M-AP: Management will examine the feasibility of the proposed options (Annex A, Evaluation Report). Management will also review the trade-offs between levels of funding, early funding release and predictability of funding as well as other potential options (e.g. fencing CSF/ITSF). Management will present a proposal to the CSF and ITSF Steering Committee for discussion and approval with a view to implementing in alignment with the 2018/19 planning cycle.
BTD and BBD, in consultation with the relevant responsibility centres, and aligned with the Departmental Data Strategy, explore options to improve data quality and reporting on CSF and ITSF initiatives and their results to help make informed, evidence-based decisions. (linked to F12)
|Management Response (MR) & Action Plan (M-AP)||Responsibility Centre||Time Frame|
MR: Agree, to explore options to improve reporting on CSF and ITSF results, subject to system technical capabilities, availability of resources and costs. To enhance linkages/connections between IMS/TRIO/HRMS/Strategia which would allow the commercial program to better use corporate data sources for evidence based decision making.

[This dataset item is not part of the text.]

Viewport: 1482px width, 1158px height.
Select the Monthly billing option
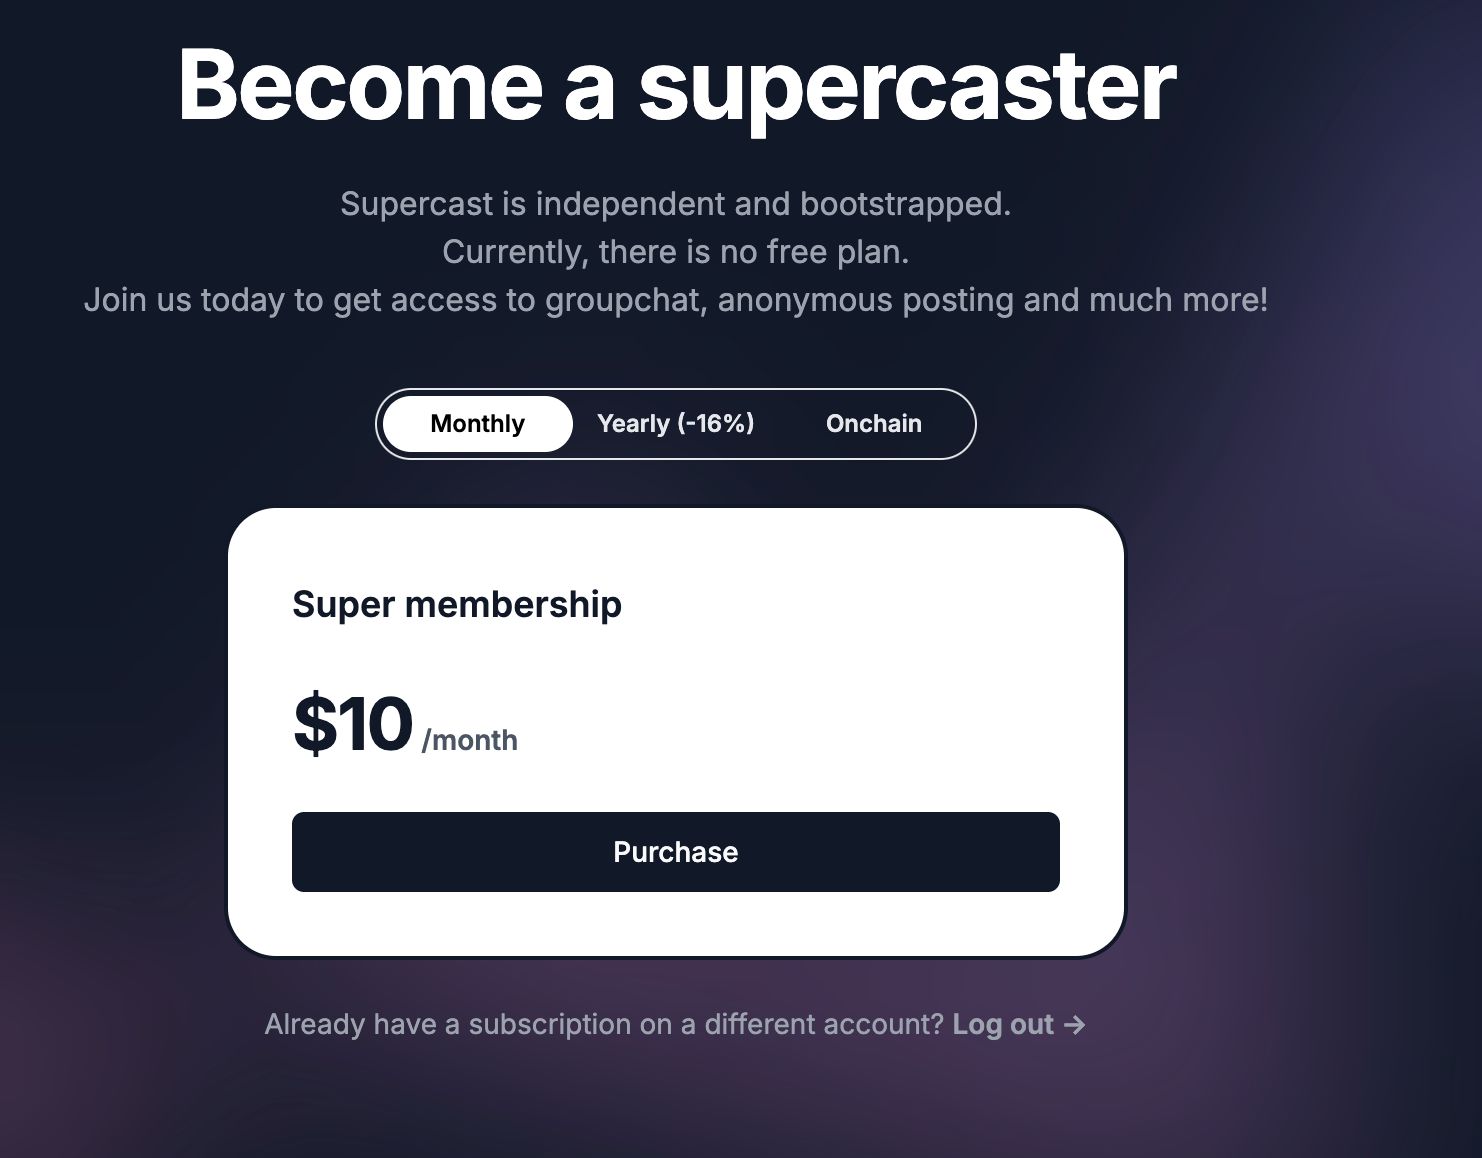[x=477, y=424]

M-AP: Discussions are currently underway with the technical development team to identify plausible options to push data to Strategia in order to streamline expenditure and KPI reporting requirements. Further, management agrees to revive and fully implement the objectives of the Business Intelligent (BI) project based on the availability of dedicated resources. Working in consultation with BBD, BTD management will examine best practices (e.g. WSHDC’s approach) for viable elements that may be incorporated in the BI project to better link CSF/ITSF initiatives in Strategia to TRIO data.